TESTO DA LEGGERE =
□ □ □
Il giorno della civetta di Leonardo Sciascia (Racalmuto, 1921 – Palermo, 1989) fu pubblicato per la prima volta nel 1961 ed esplose come una bomba.
Un mattino di gennaio, in un paesino siciliano denominato semplicemente S., viene assassinato il piccolo imprenditore edile Salvatore Colasberna. Le indagini vengono affidate ad un giovane capitano dei carabinieri originario di Parma.
Ex-partigiano, innamorato della libertà, della giustizia e della povera terra siciliana martoriata dalla mafia, il capitano Bellodi riesce a risalire a don Mariano Arena, il boss della zona, e a farlo incarcerare. Il mafioso, però, può contare su amici molto influenti a Roma e viene liberato e completamente scagionato.
Ritornato per un breve periodo nella sua città natale, Bellodi viene raggiunto dalla notizia dell’insabbiamento della sua inchiesta. Tuttavia non si arrende: tornerà in quella regione fantastica e terribile e riprenderà la lotta alla mafia.
Il giorno della civetta è stato il primo testo che abbia parlato in maniera esplicita e concreta della mafia siciliana, dei suoi meccanismi di speculazione e di violenza e delle connivenze tra mafia e politica. Erano i primi anni ’60 e in quel periodo l’esistenza stessa della mafia era negata, non tanto da chi viveva lontano dalla realtà siciliana (come le giovani amiche parmensi del capitano Bellodi), bensì, e anzitutto, da quegli esponenti della classe dirigente che avevano ogni interesse a tenere nascosto ciò su cui si fondava il loro stesso potere.
□ □ □
MATERIALE RACCOLTO =

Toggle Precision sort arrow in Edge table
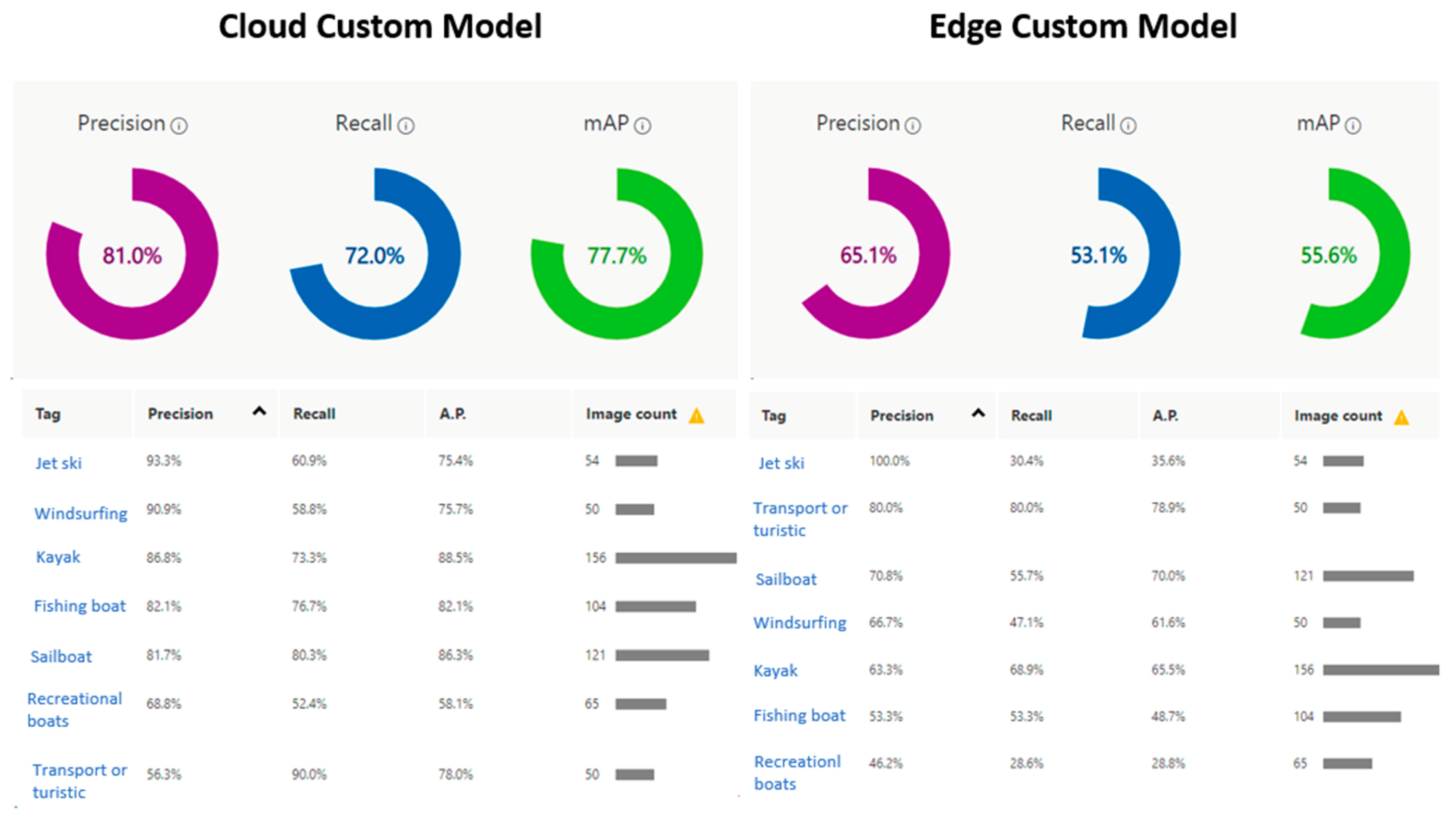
□ □ □
COMPITO ASSEGNATO = Prosegui il testo su «Il giorno della civetta» dal punto in cui si interrompe.

ESITO DEL COMPITO =
Perciò il romanzo di Sciascia, ispirato peraltro a un fatto di cronaca, fece tanto scalpore e costrinse il suo autore a tagliare via alcuni episodi e a rinunciare a definizioni più precise di luoghi e persone.
Nonostante questo, il romanzo resta una testimonianza preziosa e assolutamente attendibile.
Ad alcuni, a dire il vero, il giudizio di Sciascia sulla mafia è parso ambiguo: come se l’autore avesse finito col giustificarla, almeno in qualche misura.
Ma non è una corretta interpretazione.
Il romanzo, nel suo stile semplice e lineare, è un’opera anche romantica, quasi lirica. L’amore di Sciascia verso la sua terra si percepisce costantemente; così come l’indignazione nei confronti di una politica, recente e meno recente, che ha messo in ginocchio la Sicilia e l’ha condannata, consegnandola di fatto nelle mani della mafia.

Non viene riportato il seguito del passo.